ACTION ITEM: Omit all pictures and give the records below again exactly as written.
★ ★ ★ ★
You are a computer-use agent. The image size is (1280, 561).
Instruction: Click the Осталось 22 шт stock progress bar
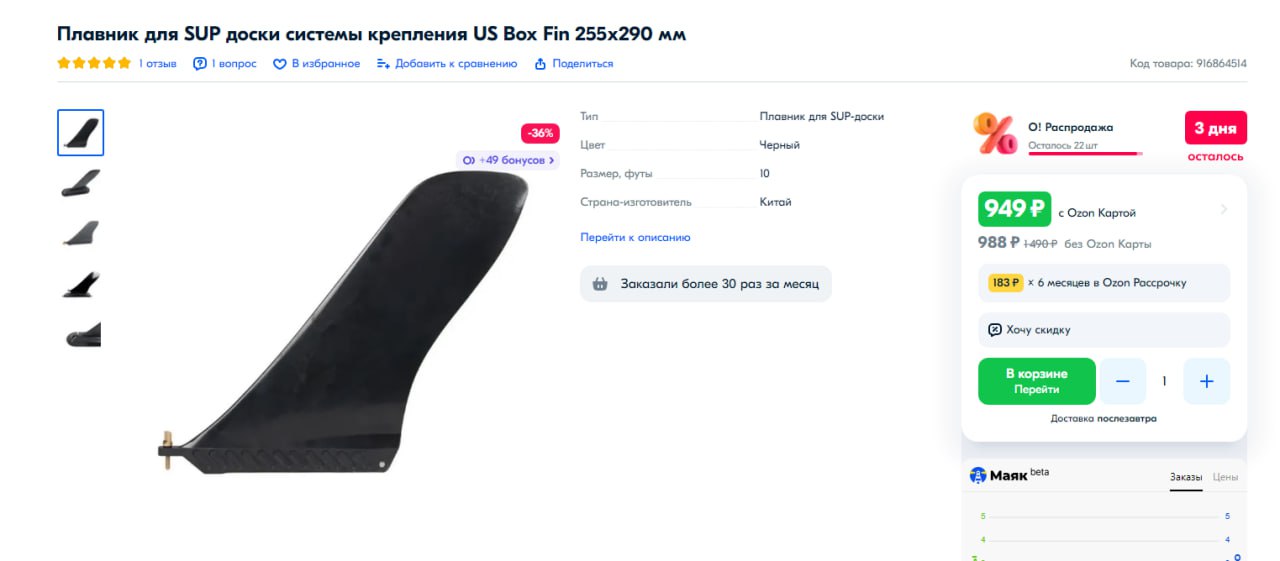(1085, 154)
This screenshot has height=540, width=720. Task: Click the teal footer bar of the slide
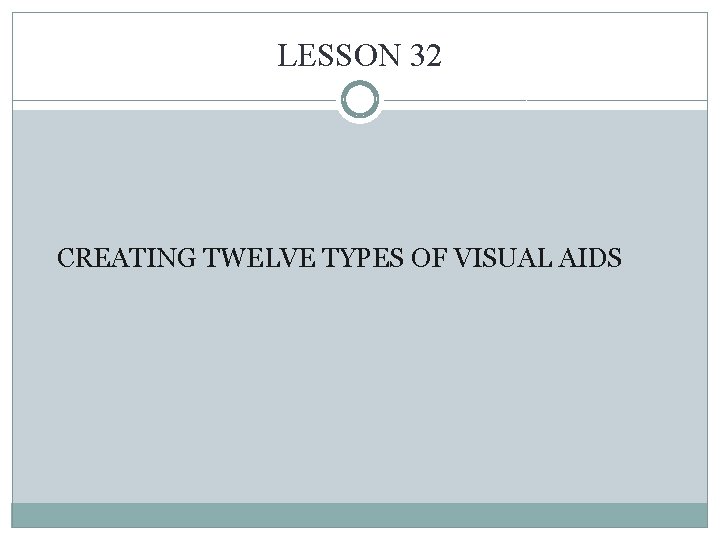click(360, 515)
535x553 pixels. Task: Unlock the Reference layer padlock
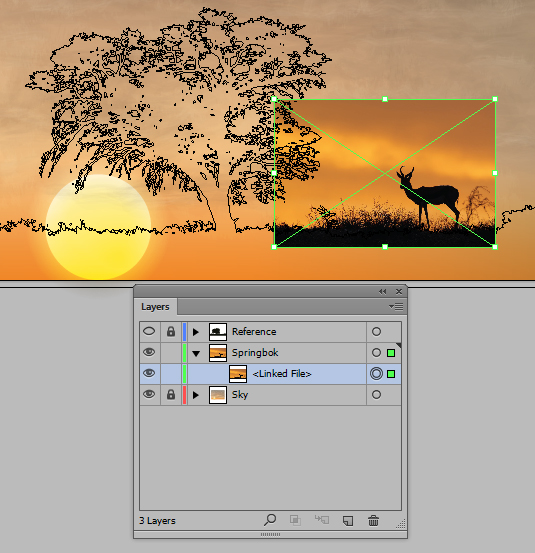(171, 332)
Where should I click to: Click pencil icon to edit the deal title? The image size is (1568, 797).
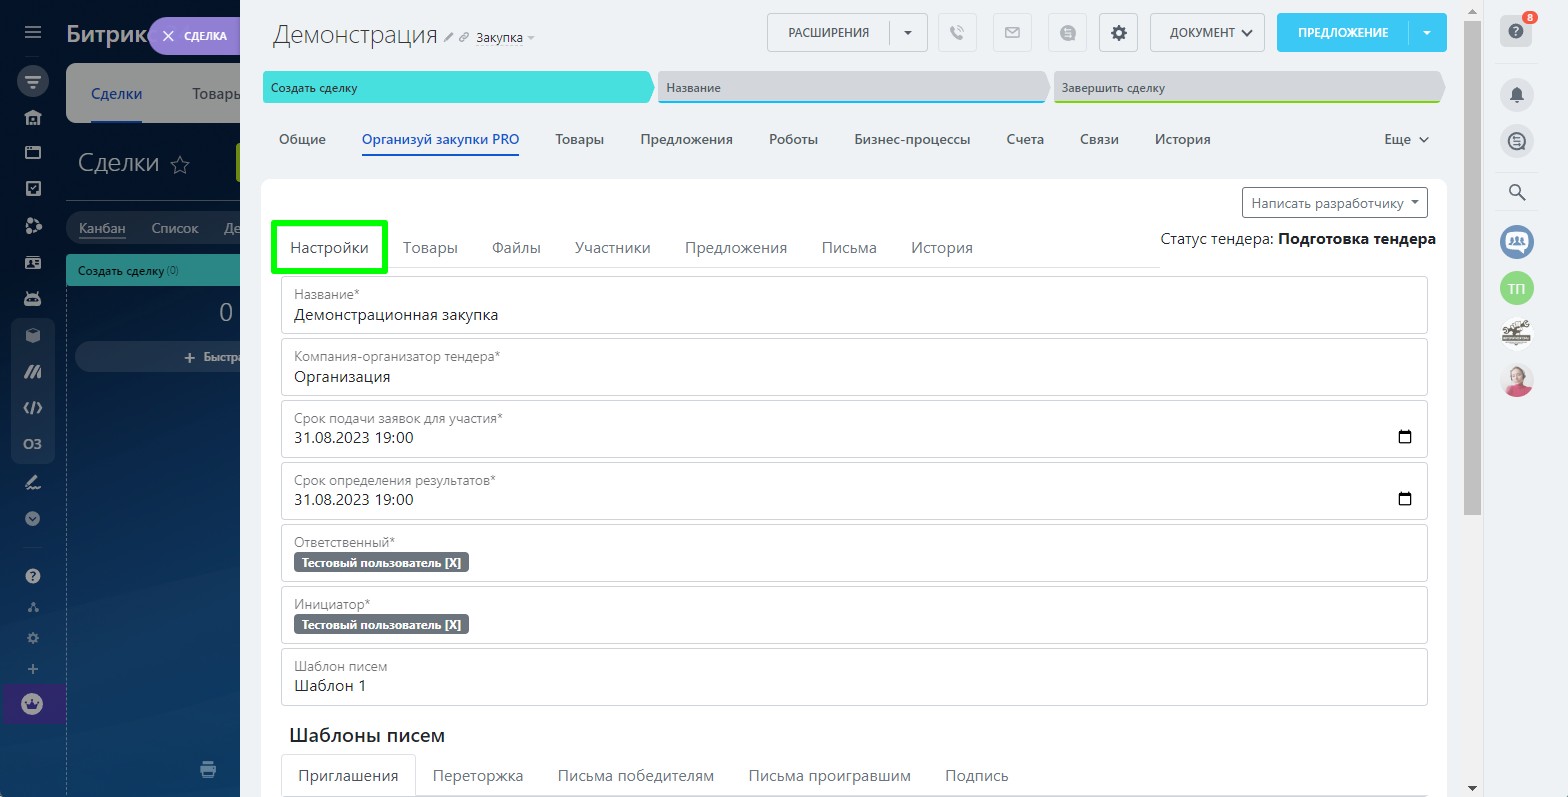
★ ★ ★ ★
SOLUTION FOR THIS PROBLEM:
You are a computer-use agent. The image size is (1280, 561).
Instruction: Click the Осталось 22 шт stock progress bar
(1085, 154)
This screenshot has height=540, width=720. Task: Click the teal footer bar of the slide
click(360, 515)
535x553 pixels. Task: Unlock the Reference layer padlock
(171, 332)
Where should I click to: Click pencil icon to edit the deal title? The image size is (1568, 797).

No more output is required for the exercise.